We’re delighted to share that our latest VR experience, BrainVR, build in collaboration with the MIT Media Lab’s Fluid Interfaces Group, debuts at Tribeca Film Festival’s Games and Media Summit on April 18. Amy Robinson will deliver a keynote presentation on the same day.
Visitors at the VIP release will use unreleased VR technology from HTC Vive as they explore two unique experiences:
Neuron Safari
An evolution from Eyewire’s TED VR experience, Neuron Safari immerses visitors deep in the retina. As a field of seventeen HD neurons slowly fades in, users begin to fly between their branches in the newly released Oculus Rift. Users float between branches while searching for pulsating white orbs. When one gets close enough, the orbs morph into visualizations showing glimpses behind the science revealing how the neurons were mapped.
BrainVR
The three pound organ sitting behind your eyes is nothing short of extraordinary. From the symphonic activity among billions of neurons emerges thoughts, feelings, and ultimately the perspective and personality that makes you, you. Over the course of a lifetime your brain makes a remarkable journey — from an infant unable to speak to a capable adult able to philosophize and implement great dreams.

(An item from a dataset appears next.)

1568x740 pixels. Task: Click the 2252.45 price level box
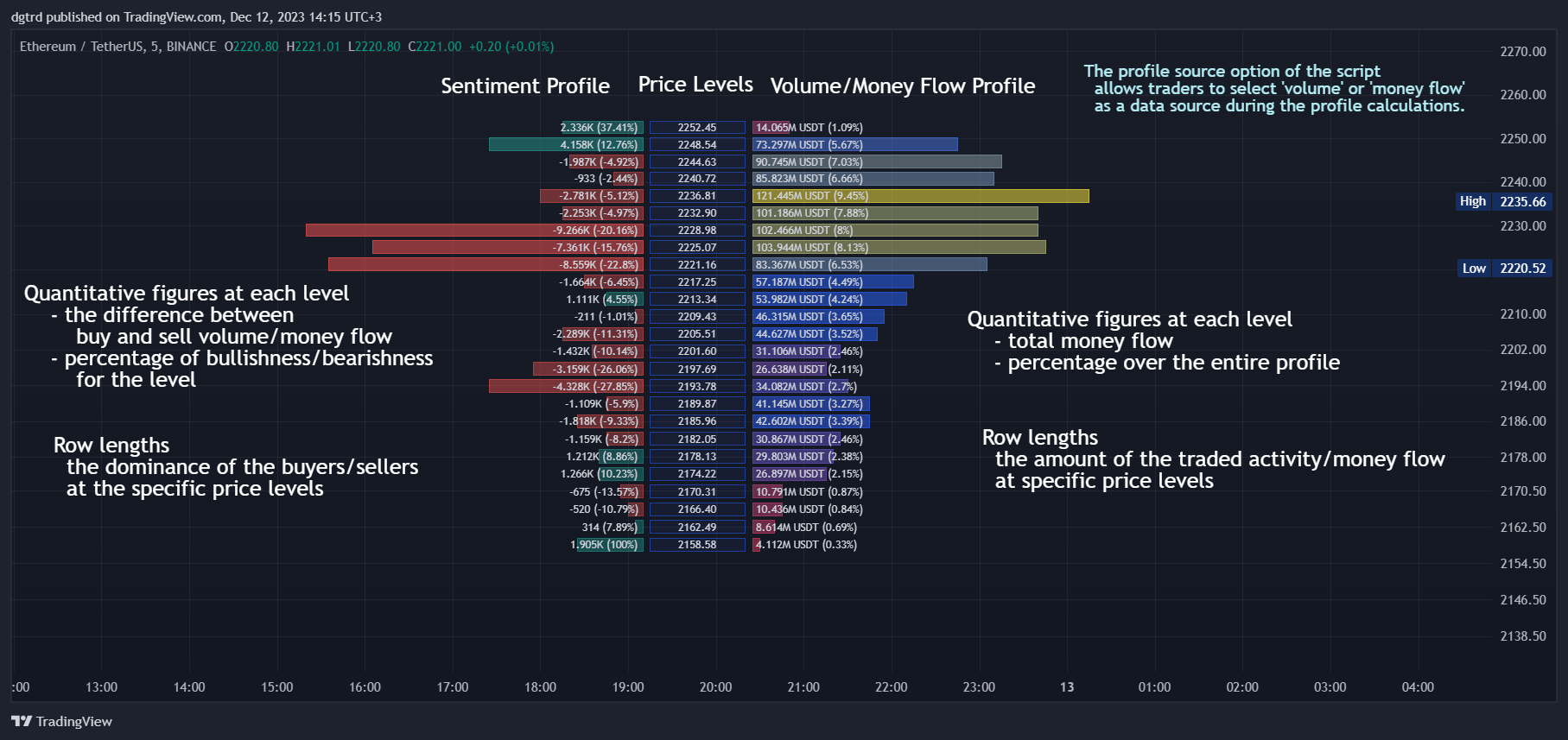point(697,127)
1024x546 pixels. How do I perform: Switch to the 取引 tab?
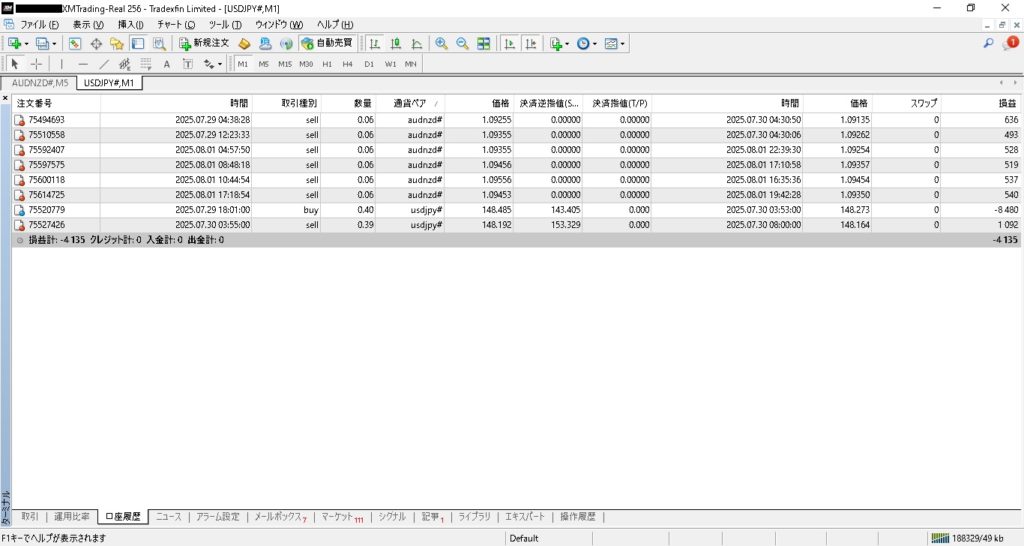pos(30,517)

Our brains have evolved a special affinity for storytelling. Through narrative we share experiences. Elegant linguistic and visual combinations teach lessons from the past and facilitate fantastically imagined futures. Stories connect us with friends and loved ones. In much the same way that technological revolutions like virtual and augmented reality are transfiguring how we tell stories, innovations in an entirely different field – neuroscience – are beginning to reveal how stories make their way into that most amazing source of self: the human brain.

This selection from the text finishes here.